DOJ now 0-9 in voter roll cases after Trump-appointed judge tosses its Maryland demand

Acting U.S. Attorney General Todd Blanche during a press conference at the Department of Justice on June 11, 2026, in Washingon, D.C. (Photo: Win McNamee/Getty Images)
Acting U.S. Attorney General Todd Blanche during a press conference at the Department of Justice on June 11, 2026, in Washingon, D.C. (Photo: Win McNamee/Getty Images)

A federal judge threw out the Department of Justice’s (DOJ) lawsuit seeking Maryland’s statewide, unredacted voter registration list, dealing another blow to President Donald Trump and the department’s sweeping campaign to obtain voter data from the states.

The dismissal brings the DOJ’s record to 0-9 out of the 31 lawsuits it brought against states and Washington, D.C.

U.S. District Judge Stephanie Gallagher, whom Trump appointed in his first term, ruled Thursday that the state’s voter roll was not a record the DOJ could obtain through legal force under the Civil Rights Act (CRA).

“This Court joins every court to have addressed this issue in concluding that an [statewide voter registration list] is not a record or paper that a state must produce to the United States under the CRA,” Gallagher wrote.

Because the CRA doesn’t allow the DOJ to obtain state voter rolls, the judge dismissed the lawsuit for failing to state a claim.
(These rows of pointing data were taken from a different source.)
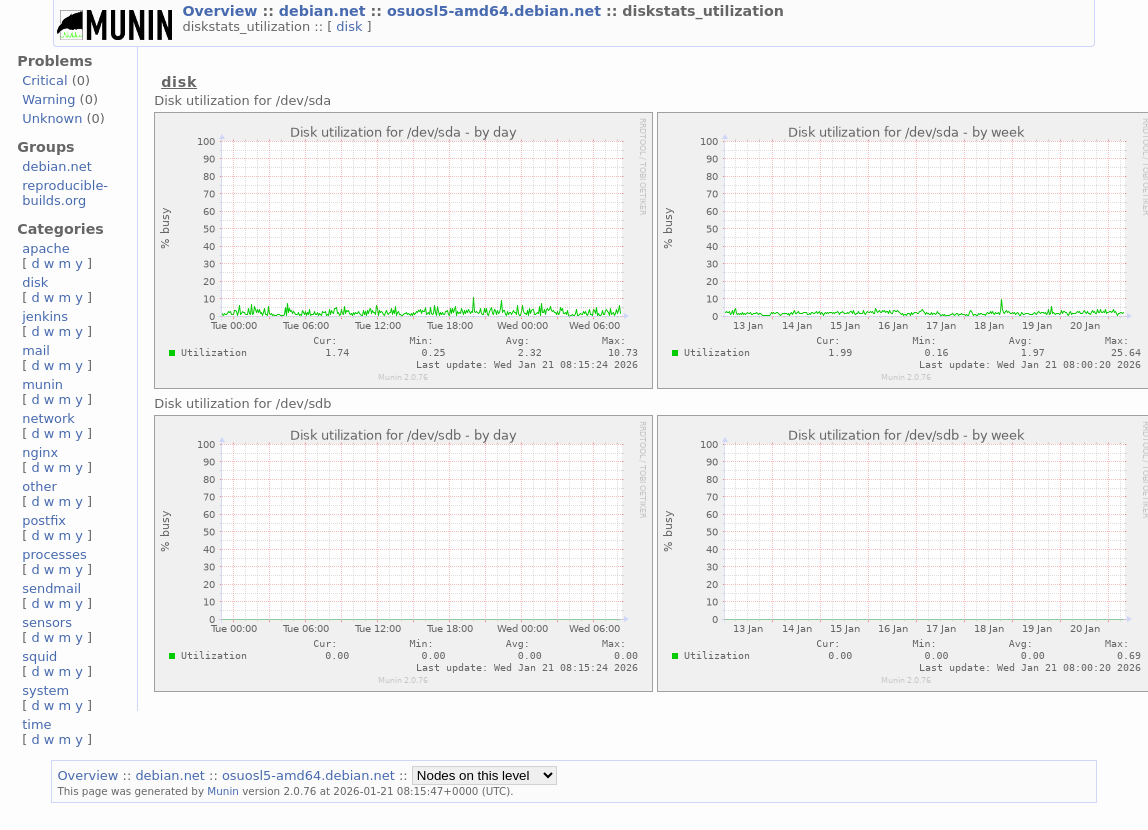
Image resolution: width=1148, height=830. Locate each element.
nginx (40, 452)
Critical (44, 80)
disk (351, 26)
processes (54, 554)
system (45, 690)
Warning (48, 99)
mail (36, 350)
She also dismissed the case with prejudice, meaning the department is legally barred from bringing its specific CRA claim back to the court.

In her opinion, Gallagher slammed a recent legal memo from the DOJ’s Office of Legal Counsel, which asserted the CRA allowed the department to force states to hand over unredacted statewide voter registration lists and then share that data with the Department of Homeland Security.
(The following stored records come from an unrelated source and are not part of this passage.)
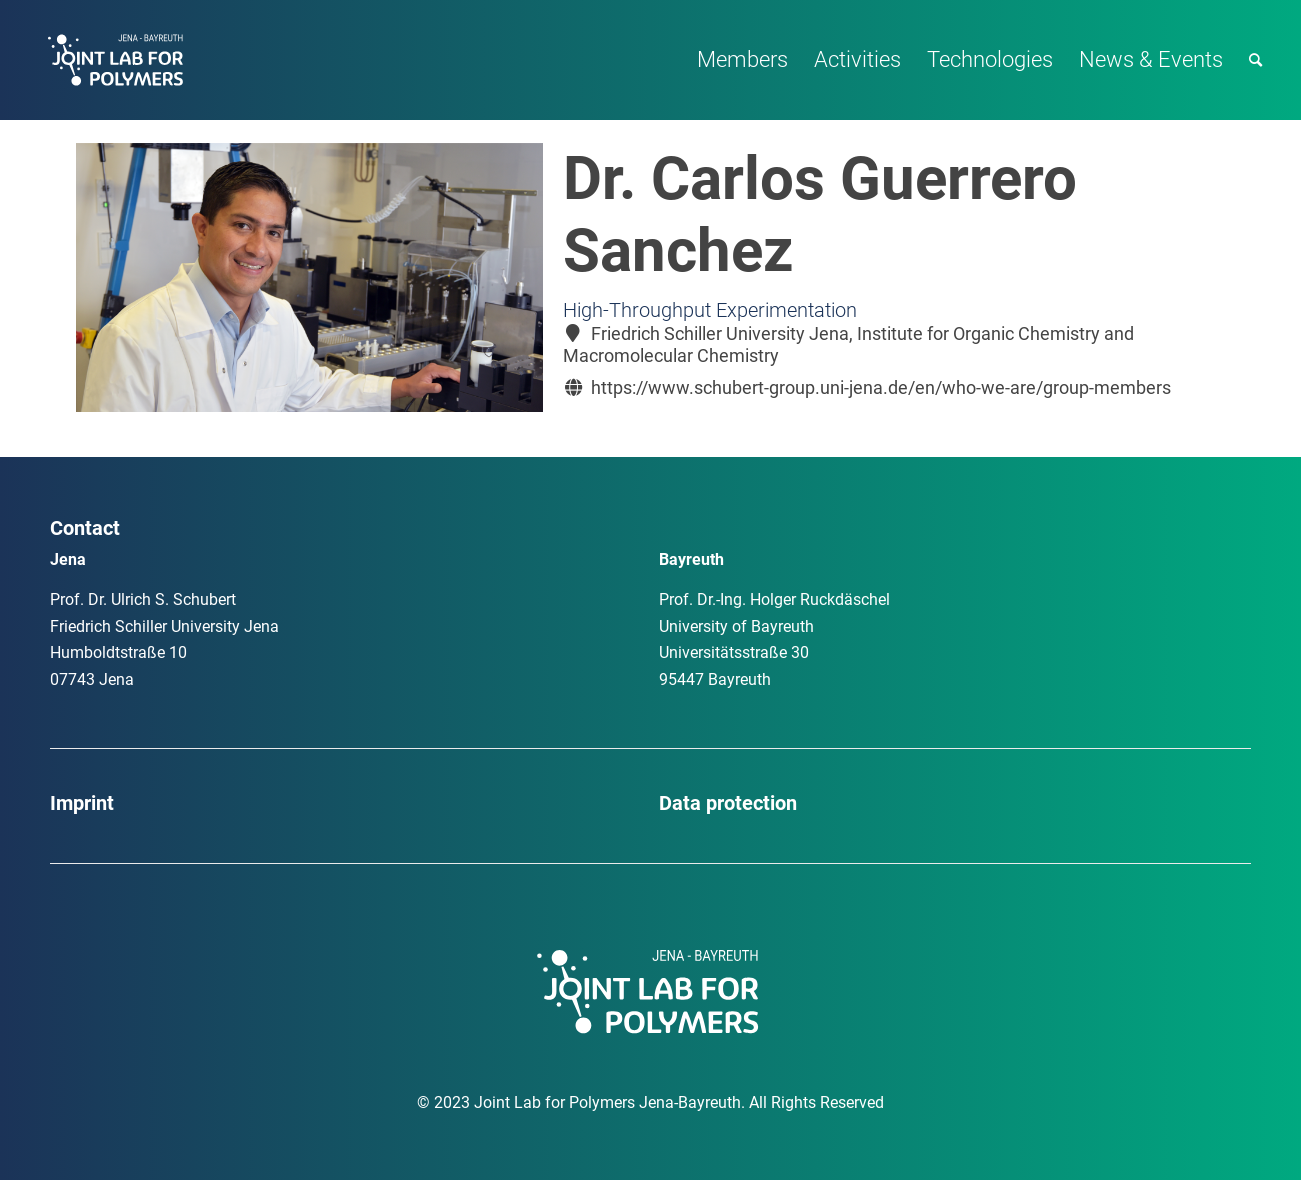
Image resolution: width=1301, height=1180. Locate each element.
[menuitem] (742, 60)
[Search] (1255, 60)
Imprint (82, 803)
“This Court will not interpret the CRA contrary to its text simply because an office of the party advancing that interpretation has adopted it,” she wrote.

Throughout the lawsuit against Maryland, DOJ officials, including some who were involved in efforts to overturn the 2020 election, refused to answer Gallagher’s questions on what the department planned to do with the data it demanded.

So far, no federal court has ruled in favor of the DOJ in the voter roll lawsuits. The now nine dismissals came from judges spanning the ideological spectrum: Five judges were appointed or renominated by Trump and four other judges were appointed by Democratic presidents.

Beyond the lawsuits, the department has sent letters to almost all 50 states demanding access to their rolls. At least 16 Republican-led states have complied. 

Alongside the DOJ’s voter roll lawsuits, Trump has directed the federal government to create what is essentially a national voter registration list as part of his wider effort to seize states’ power to run elections.

In other voter roll cases, the DOJ has argued that the federal government can force states to remove voters from registration rolls right before an election.

That argument took direct aim at the National Voter Registration Act’s “quiet period” provision, which bars states from systematically removing voters from rolls in a 90-day period before elections.